19/01/2013

La Femme en vert / Arnaldur Indridason

Il aura suffi de l'acuité d'un étudiant de médecine venu chercher son petit frère à un goûter d'anniversaire pour révéler un mystère remontant à plus de cinquante ans. Après avoir reconnu un os humain dans la bouche d'un bébé, il remonte jusqu'au terrain de jeu des enfants sur les hauteurs de Reykjavik, et découvre un squelette prisonnier de la terre. A charge ensuite pour l'inspecteur Erlendur et son équipe de remonter la trame du passé, identifier le cadavre et comprendre le ou les drames qui se sont noués ici-même durant la seconde guerre mondiale. Pas facile pourtant de mener l'enquête dans ces conditions, encore moins lorsque les drames personnels viennent entraver sa marche...

Deuxième enquête de l'inspecteur Erlendur et, une fois de plus, c'est dans un passé lointain qu'il va devoir plonger pour en dénouer tous les fils. Après avoir traité du viol et du silence qui l'entoure, la préoccupation d'Arnaldur Indridason se porte une nouvelle fois vers les femmes, victimes cette fois-ci de violences conjugales. Par extension, il aborde aussi l'impact psychologique redoutable que celles-ci peuvent engendrer sur une famille, sans oublier, non plus, de revenir sur le silence d'un entourage ou d'une autorité préférant ne pas voir plutôt que d'affronter une réalité abjecte.

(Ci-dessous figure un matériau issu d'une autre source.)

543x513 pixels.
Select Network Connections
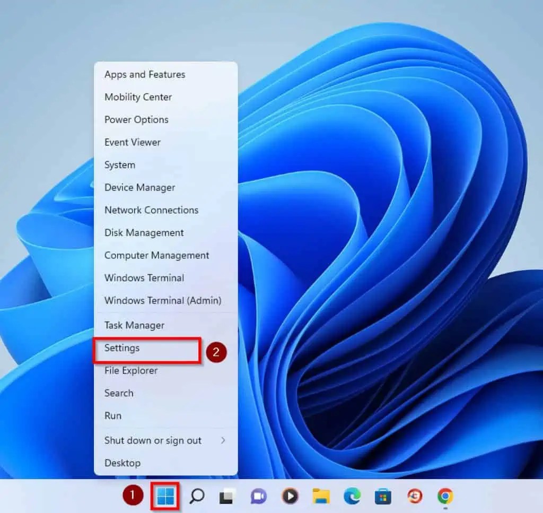[151, 210]

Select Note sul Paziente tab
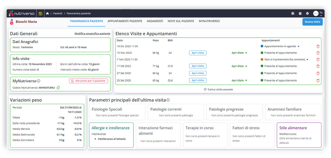[x=181, y=21]
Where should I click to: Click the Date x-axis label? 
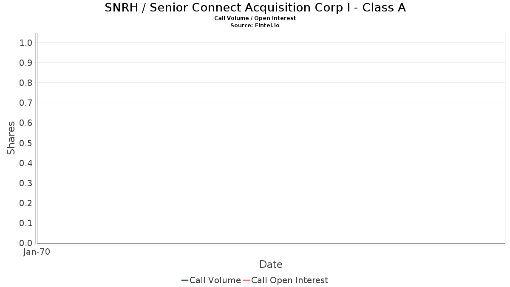[x=271, y=264]
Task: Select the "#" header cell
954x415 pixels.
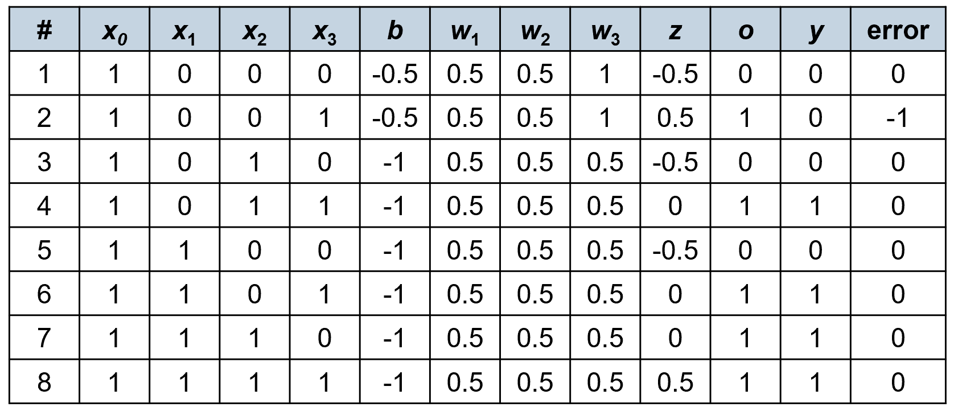Action: [x=44, y=31]
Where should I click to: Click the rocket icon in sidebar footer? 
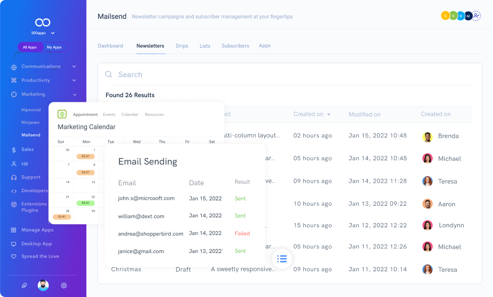[x=24, y=285]
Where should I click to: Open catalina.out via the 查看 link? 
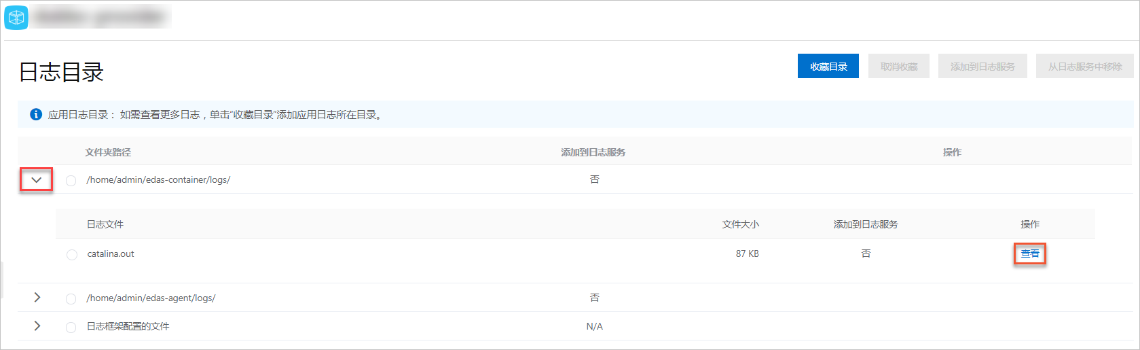[x=1030, y=253]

On reste comme tétanisé par la force évocatrice du récit : la construction, le dosage des éléments de réponse fournis par l'auteur, alternant entre temps présent et temps passé, la psychologie des personnages (leur existence même, leur vulnérabilité - et leur force aussi) jouent pleinement en faveur de cette impression.

Arnaldur Indridason use également d'une certaine lenteur dans la progression de son intrigue. Impossible de le lui reprocher. Au contraire, celle-ci apparaît comme l'une des composantes essentielles de l'histoire.Elle entretient le lecteur dans la torpeur des événements qui lui sont dévoilés, du calvaire et de la douleur physique autant que morale, parfois faite d'abandon, que subissent les uns et les autres.

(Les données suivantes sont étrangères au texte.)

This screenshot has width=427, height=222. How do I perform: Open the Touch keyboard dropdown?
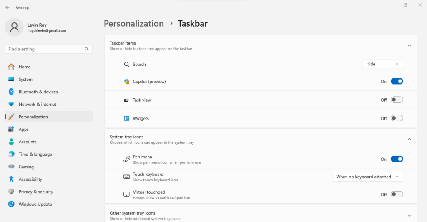click(x=367, y=177)
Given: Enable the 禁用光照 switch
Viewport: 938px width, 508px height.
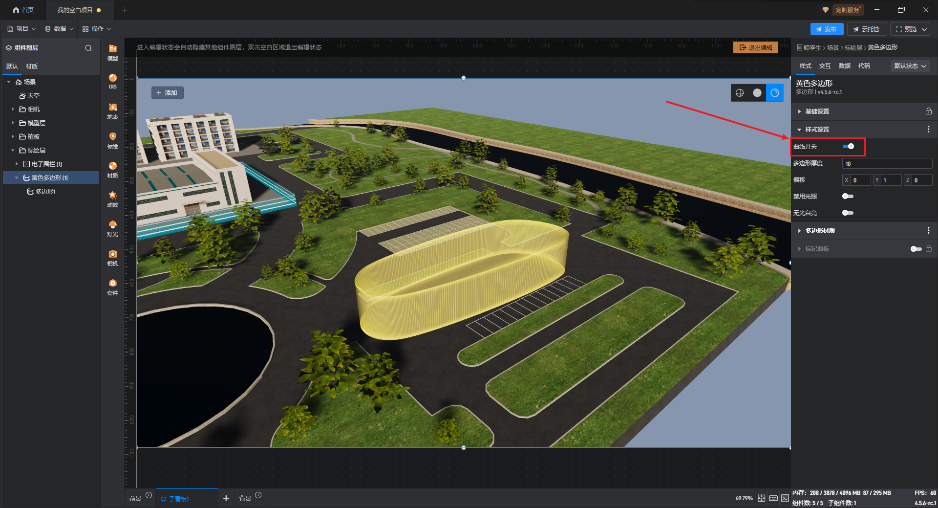Looking at the screenshot, I should [x=848, y=196].
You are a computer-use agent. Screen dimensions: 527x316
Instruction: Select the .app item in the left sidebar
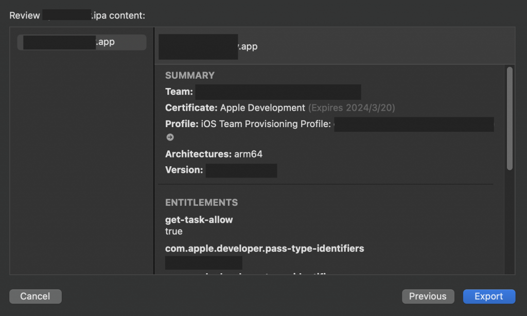[x=82, y=42]
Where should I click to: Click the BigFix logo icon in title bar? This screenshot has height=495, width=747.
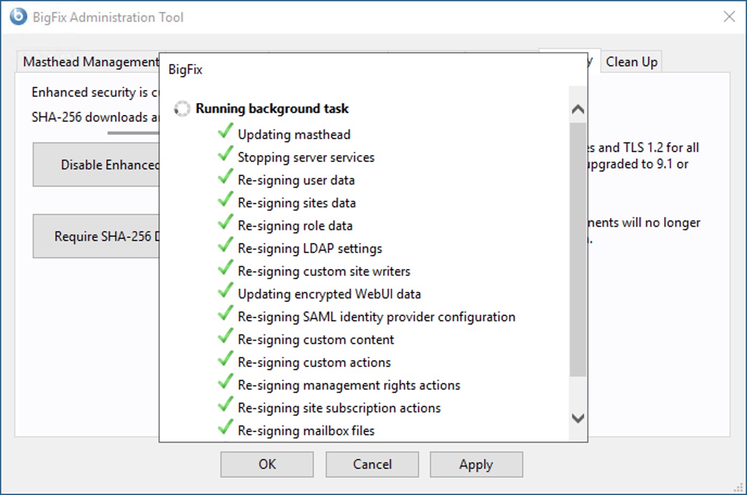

A n'en pas douter, il s'agit là de grand, grand art.

La Femme en vert, de Arnaldur Indridason, traduit de l'islandais par Eric Boury, Seuil (Points Policier), 2007, 352 p.

05/01/2013

Jusqu'à la folie / Jesse Kellerman

Certains pitchs vous font parfois aller au-delà d'une déception rencontrée à l'égard d'un auteur. Je n'avais pas du tout adhéré au si encensé Les Visages et je ne pensais donc pas forcément revenir vers Jesse Kellerman un jour. Cependant l'histoire de Jusqu'à la folie a eu ce qu'il fallait d'intrigant pour passer outre cette décision.

Après une journée harassante à l'hôpital où il est stagiaire, Jonas Stehm entend une femme crier à l'aide. Ni une ni deux, sans même réfléchir, il vole à son secours et tue l'agresseur qui a eu le temps d'infliger deux coups de couteau à sa victime. Celle-ci en sortira indemne mais ce n'est pas le cas de Jonas qui, en héros d'un jour, va vite voir sa vie devenir un véritable enfer...

« L'écrit ne peut jamais vous sauter au visage comme un film. »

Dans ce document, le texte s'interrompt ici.